[start Excerpt]

# some questions about stuff



## lonelyfarmgirl (Feb 6, 2005)

A couple questions about completely unrelated stuff, so instead of starting multiple threads, I'll just dump them together. 

1. I noticed today as I was plying some black together, that when I simply put my foot on the pedal and have at it, the wheel spins left, no problem, like it was made for it. That made me think, that when I spin, right, a lot of times, when I get slow, the wheel just stops, and I have to give it a shove. I don't know why I spin right. I'm right handed. It's just the way I did it. SO does this mean my wheel is a lefty? Is this normal?

2. I counted loops the way it was suggested as I took my finished product off. I figured, one bobbin holds about 70 feet of the thickness I am spinning right now, which varies by the inch at this point, sigh...
So the pictures that y'all post of your finished yarn, it that one bobbins worth? Are you knotting the finished yarn of the same batch together, or simply stack sections by the amount that fits on one bobbin?

I am discovering that I need more bobbins. Three is the absolute minimum. I have 4 and they belong to two different wheels.

3. What is the going rate for bobbins?

4. I also wanted to say that the chili I made yesterday and am eating right now is darn good. My third bowl today. 

5. I saw someone talking on here about getting a production wheel. Can someone clarify the difference? Aren't all wheels made to produce?


----------



## frazzlehead (Aug 23, 2005)

Don't have time to answer all your questions but regarding bobbins: there are a LOT of ways to work around a limited number of bobbins. This is my favourite - the Lazy Fred.

Ballwinders work too. Knitting needles. TP rolls. Lots of choices. Weavers bobbin winders are truly awesome.

And a production wheel is like [ame="http://www.youtube.com/watch?v=g6B5YBkQ4QE&feature=plcp&context=C3e76d35UDOEgsToPDskIx_DebQhAh5FEiXdU8Tdbg"]this[/ame]: that's me, going about as slowly as my wheel will comfortably go.


----------



## gone-a-milkin (Mar 4, 2007)

<drools over frazzles production wheel>


----------



## Forerunner (Mar 23, 2007)

<gags over GAM's drooling>


----------



## gone-a-milkin (Mar 4, 2007)

Back to the questions:

1. 

I have read that some wheels do prefer to go one direction instead of the other, though it defies logic to me. 
I just figure it is my own 'handedness' that is making it gimpy. I spin my singles clockwise and do the plying counterclockwise.
Since it takes longer to spin singles than to ply, I think I just have more practice in that direction.

2.

Mostly each hank (or skein) that I wash as a unit is a bobbins worth of yarn.
Now I have some bigger bobbins and can get a LOT more yarn onto those. 
One exception to my bobbins-worth skeins is if I am spinning a colored roving and it wont all fit onto 1 bobbin when plied.
I have taken the 2nd bobbins-worth and tied it right to the first one when I skein it.

[end Excerpt]
[start Listed records]

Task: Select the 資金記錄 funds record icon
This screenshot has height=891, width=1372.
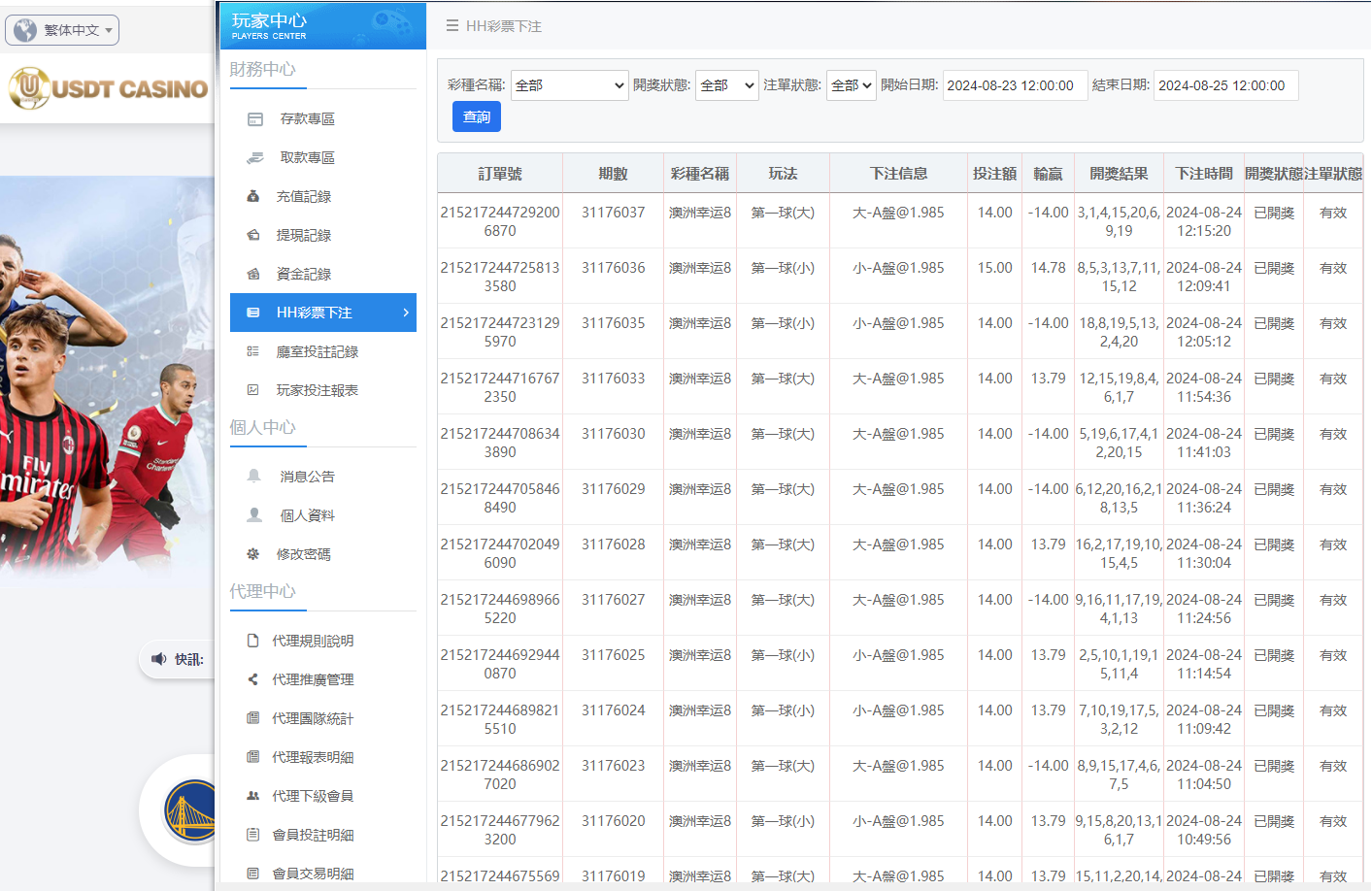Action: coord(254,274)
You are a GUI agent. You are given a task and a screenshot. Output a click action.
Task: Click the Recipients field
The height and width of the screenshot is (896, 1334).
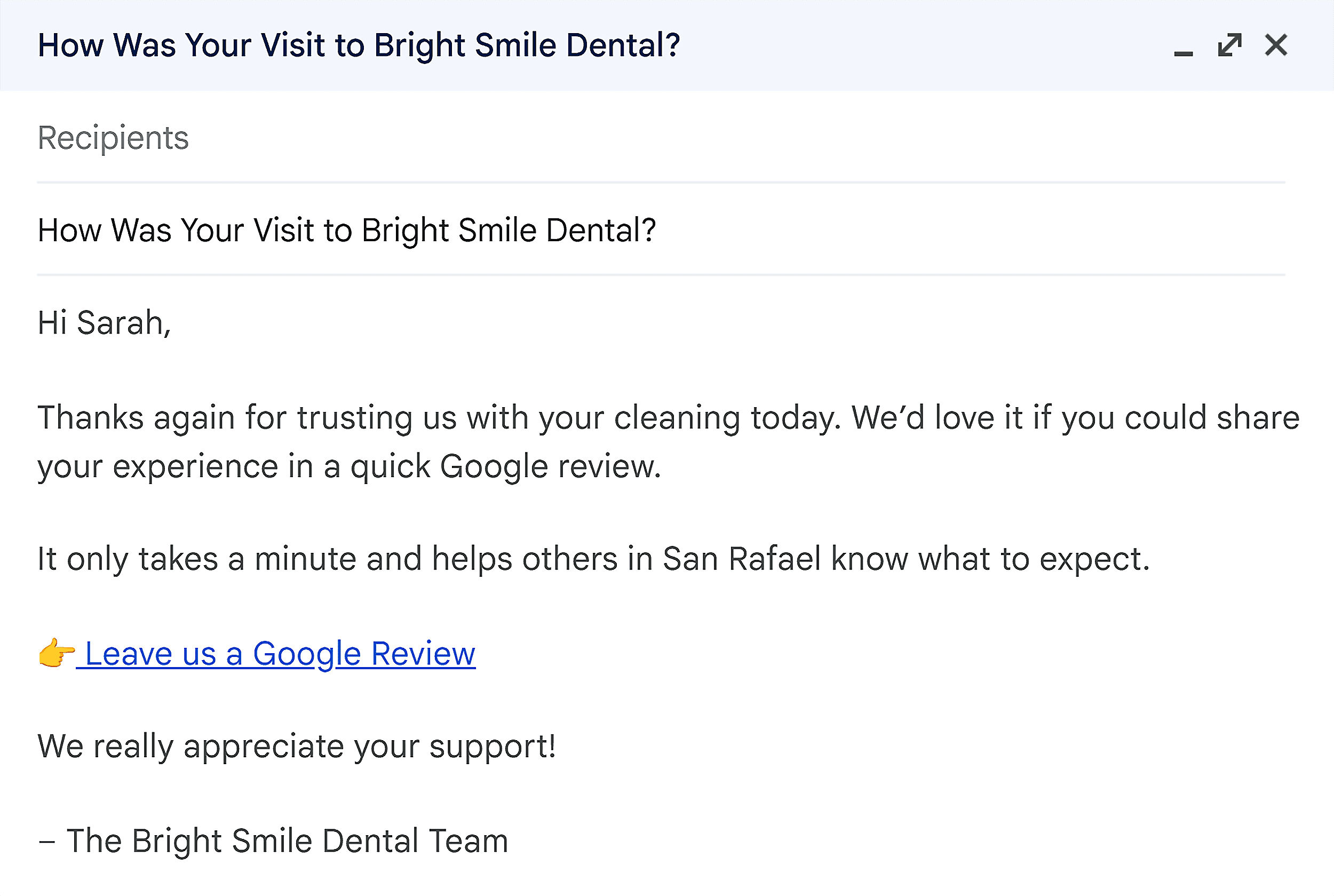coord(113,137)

[end Listed records]
[start Listed records]

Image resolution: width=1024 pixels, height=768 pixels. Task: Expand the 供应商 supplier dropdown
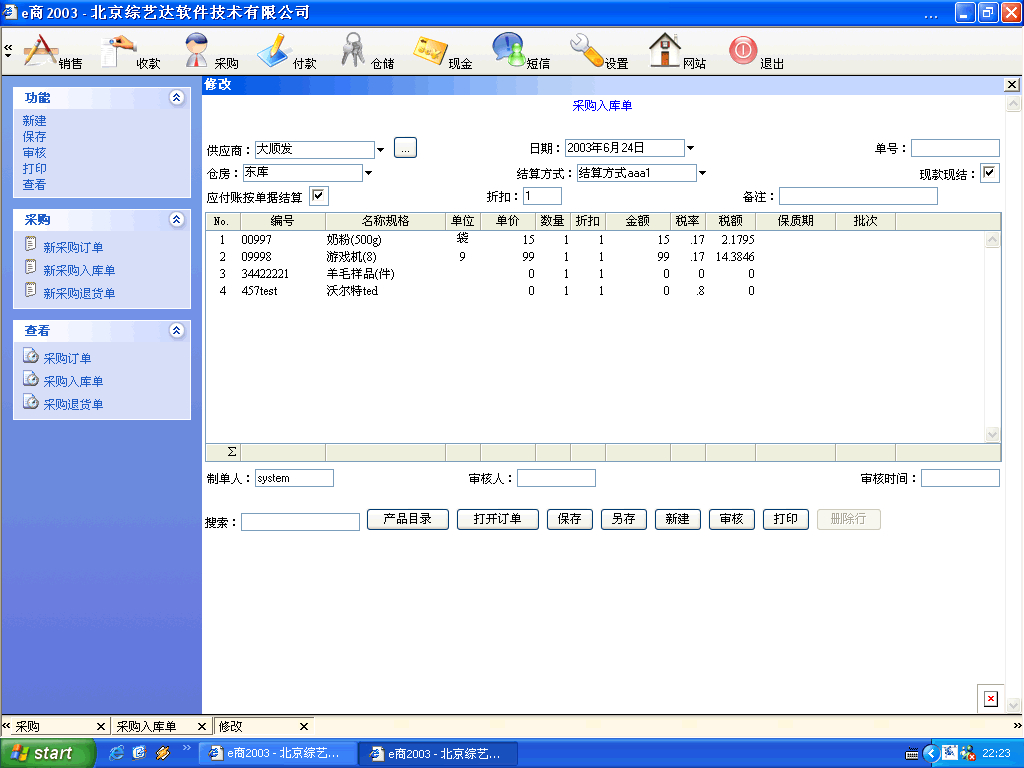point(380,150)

[end Listed records]

Tasks for this exercise:
A - In the spinning-wheel forum thread, frazzlehead names several ways to work around having too few bobbins. List every one of them.
B - Carry on the spinning-wheel forum thread from the point where it stops.

The responses:
A -
- the Lazy Fred
- ballwinders
- knitting needles
- TP rolls
- weavers bobbin winders

B -
The reason is to keep the colors in order. If the color pattern repeats and I dont want to lose that, I wind it all off together.
That way I am sure to start knitting from the correct end.
Then I mark that it has a knot in it on my tag after I wash it. Otherwise I might forget. (not that I have yet, but it could happen)

3. 

Price of bobbins? Well, that depends.  The Ashford bobbins are pretty affordable. They are quite common.
My wheelwright gets $15 each for his, but they are custom to his wheels.
I agree with frazzlehead that you can come up with alternatives if you are creative.
I have wrapped singles onto beer bottles even. :buds:

4.

I love chili. I also love chile.  And cornbread! or tortillas. 

5.

Those production wheels have a huge drivewheel and a tiny bobbin, usually.
It takes a LOT more tpi (twists per inch) to spin a super skinny singles. Especially to get it smooth and tight.
A faster wheel equals getting that done quicker. Right now I can draft a LOT faster than my wheel can spin it.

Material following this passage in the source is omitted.